WRITTEN EXERCISE >>
Rewrite the data from the line containing "Given: Open the Marketplace shopping bag icon" through the line containing "Looking at the", replacing "shopping bag" with "basket" and changing nothing else. Omit the pictures.

ENTRIES PROVIDED >>
»»

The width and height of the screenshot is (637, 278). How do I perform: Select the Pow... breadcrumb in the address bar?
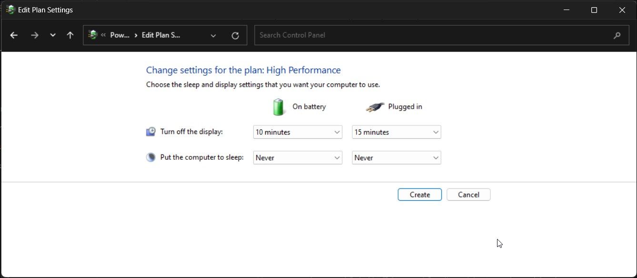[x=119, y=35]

««
»»

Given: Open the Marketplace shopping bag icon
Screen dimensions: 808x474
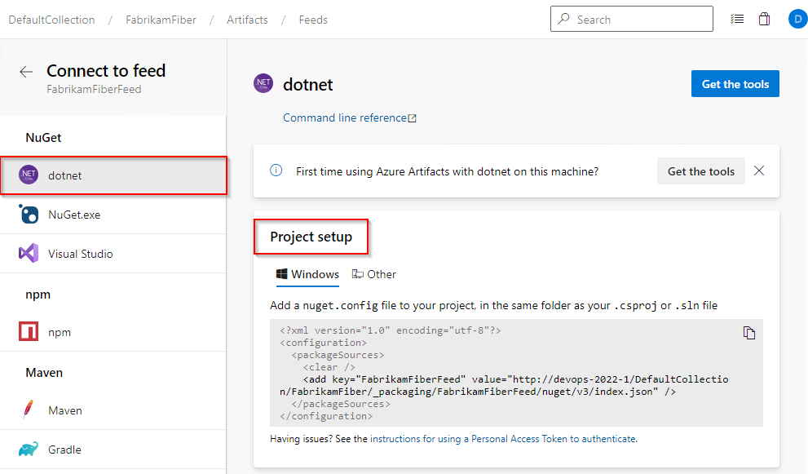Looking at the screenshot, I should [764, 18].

««
»»

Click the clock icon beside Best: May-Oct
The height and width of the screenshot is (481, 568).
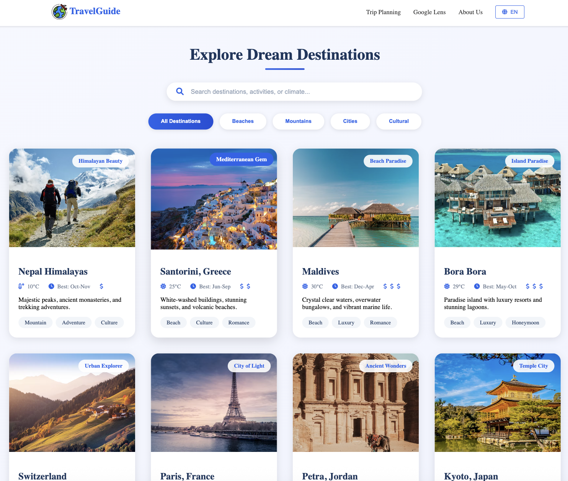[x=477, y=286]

««

FINAL RESULT >>
Given: Open the Marketplace basket icon
Screen dimensions: 808x474
Looking at the screenshot, I should [764, 18].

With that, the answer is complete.